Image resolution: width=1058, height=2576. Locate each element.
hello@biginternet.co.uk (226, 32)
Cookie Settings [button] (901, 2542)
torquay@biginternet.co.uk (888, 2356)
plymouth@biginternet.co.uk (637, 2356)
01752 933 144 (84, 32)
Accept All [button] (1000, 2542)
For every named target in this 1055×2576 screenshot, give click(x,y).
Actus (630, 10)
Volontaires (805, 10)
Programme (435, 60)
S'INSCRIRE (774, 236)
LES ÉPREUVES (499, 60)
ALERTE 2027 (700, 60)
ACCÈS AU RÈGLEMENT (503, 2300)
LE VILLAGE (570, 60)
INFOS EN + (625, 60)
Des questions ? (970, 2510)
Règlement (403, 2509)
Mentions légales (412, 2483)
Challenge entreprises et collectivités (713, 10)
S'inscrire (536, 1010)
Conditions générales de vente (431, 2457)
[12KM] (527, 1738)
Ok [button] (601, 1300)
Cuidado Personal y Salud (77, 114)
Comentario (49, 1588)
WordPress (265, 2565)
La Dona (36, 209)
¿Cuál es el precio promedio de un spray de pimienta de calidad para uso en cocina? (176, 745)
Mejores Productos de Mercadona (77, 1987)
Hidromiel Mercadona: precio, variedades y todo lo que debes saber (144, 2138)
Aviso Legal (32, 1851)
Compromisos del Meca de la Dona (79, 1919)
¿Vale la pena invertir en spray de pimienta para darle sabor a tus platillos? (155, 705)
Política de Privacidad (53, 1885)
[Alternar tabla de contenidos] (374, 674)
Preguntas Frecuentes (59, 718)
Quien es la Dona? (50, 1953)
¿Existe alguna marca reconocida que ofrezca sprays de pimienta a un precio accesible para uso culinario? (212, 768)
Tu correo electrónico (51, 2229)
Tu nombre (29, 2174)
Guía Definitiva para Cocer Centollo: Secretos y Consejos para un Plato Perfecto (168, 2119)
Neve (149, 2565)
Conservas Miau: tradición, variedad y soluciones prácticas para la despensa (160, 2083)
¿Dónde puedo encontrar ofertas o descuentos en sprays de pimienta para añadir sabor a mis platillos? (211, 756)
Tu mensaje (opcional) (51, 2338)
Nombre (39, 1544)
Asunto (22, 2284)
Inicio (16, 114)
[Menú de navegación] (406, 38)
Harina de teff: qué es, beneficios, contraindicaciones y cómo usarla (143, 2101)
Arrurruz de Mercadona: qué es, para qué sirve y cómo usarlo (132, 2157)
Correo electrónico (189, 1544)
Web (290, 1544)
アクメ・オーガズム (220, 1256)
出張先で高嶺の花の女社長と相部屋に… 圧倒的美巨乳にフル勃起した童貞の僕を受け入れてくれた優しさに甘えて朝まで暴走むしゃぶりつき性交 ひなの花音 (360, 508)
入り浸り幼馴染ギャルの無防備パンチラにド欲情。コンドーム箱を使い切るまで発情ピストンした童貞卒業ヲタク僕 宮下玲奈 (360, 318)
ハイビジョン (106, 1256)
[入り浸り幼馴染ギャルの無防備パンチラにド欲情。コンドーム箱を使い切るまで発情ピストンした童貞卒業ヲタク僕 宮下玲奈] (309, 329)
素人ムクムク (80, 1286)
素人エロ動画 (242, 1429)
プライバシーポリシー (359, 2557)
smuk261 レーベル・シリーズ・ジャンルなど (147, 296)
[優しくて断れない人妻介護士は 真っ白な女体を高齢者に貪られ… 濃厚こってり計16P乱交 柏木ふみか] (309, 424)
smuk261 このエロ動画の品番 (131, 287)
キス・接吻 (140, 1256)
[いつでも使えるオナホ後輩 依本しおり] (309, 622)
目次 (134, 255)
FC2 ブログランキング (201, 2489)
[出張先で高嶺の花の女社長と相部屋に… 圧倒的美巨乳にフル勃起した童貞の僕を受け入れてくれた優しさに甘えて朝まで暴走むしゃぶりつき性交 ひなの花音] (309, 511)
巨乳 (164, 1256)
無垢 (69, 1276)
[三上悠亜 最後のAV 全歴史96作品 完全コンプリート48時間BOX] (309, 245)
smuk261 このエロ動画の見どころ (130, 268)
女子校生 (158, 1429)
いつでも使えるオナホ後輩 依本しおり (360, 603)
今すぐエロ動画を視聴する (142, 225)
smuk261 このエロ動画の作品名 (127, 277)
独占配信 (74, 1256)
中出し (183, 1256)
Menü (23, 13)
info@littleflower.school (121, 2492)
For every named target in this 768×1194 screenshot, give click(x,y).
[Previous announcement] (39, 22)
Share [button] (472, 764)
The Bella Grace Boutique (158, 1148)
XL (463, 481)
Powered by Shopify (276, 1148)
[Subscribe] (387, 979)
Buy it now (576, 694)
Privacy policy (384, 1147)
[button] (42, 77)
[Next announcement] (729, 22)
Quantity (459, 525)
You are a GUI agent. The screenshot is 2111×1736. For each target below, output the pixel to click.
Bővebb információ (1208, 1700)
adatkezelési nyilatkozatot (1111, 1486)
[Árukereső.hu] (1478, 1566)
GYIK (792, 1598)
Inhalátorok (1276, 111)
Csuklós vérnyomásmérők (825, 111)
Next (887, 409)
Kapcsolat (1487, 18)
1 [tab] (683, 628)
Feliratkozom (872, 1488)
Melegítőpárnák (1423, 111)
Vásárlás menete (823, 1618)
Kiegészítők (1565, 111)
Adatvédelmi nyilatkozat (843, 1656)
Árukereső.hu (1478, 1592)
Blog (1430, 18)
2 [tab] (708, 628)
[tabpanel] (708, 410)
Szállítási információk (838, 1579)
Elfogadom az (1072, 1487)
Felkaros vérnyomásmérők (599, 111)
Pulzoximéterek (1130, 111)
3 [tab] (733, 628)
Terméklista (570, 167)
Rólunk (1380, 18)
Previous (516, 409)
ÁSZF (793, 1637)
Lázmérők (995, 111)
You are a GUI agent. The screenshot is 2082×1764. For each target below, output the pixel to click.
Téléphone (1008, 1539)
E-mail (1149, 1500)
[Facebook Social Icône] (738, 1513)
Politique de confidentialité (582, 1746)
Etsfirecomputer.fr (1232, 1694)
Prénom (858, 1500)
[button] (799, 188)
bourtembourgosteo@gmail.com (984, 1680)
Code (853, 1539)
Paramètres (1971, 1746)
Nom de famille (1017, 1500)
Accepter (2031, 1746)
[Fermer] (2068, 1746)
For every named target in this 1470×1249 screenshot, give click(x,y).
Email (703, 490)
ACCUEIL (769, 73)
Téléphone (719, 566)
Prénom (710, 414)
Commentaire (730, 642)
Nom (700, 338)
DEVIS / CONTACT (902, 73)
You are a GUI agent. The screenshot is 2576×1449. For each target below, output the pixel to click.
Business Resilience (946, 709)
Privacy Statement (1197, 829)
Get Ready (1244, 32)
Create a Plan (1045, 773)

________________________________________

## About this task
Could you restate, word for word, the lines above from the one with "Felkaros vérnyomásmérők (599, 111)" to the one with "DEVIS / CONTACT (902, 73)", both included?

## Reply
Felkaros vérnyomásmérők (599, 111)
Pulzoximéterek (1130, 111)
3 [tab] (733, 628)
Terméklista (570, 167)
Rólunk (1380, 18)
Previous (516, 409)
ÁSZF (793, 1637)
Lázmérők (995, 111)
You are a GUI agent. The screenshot is 2082×1764. For each target below, output the pixel to click.
Téléphone (1008, 1539)
E-mail (1149, 1500)
[Facebook Social Icône] (738, 1513)
Politique de confidentialité (582, 1746)
Etsfirecomputer.fr (1232, 1694)
Prénom (858, 1500)
[button] (799, 188)
bourtembourgosteo@gmail.com (984, 1680)
Code (853, 1539)
Paramètres (1971, 1746)
Nom de famille (1017, 1500)
Accepter (2031, 1746)
[Fermer] (2068, 1746)
For every named target in this 1470×1249 screenshot, give click(x,y).
Email (703, 490)
ACCUEIL (769, 73)
Téléphone (719, 566)
Prénom (710, 414)
Commentaire (730, 642)
Nom (700, 338)
DEVIS / CONTACT (902, 73)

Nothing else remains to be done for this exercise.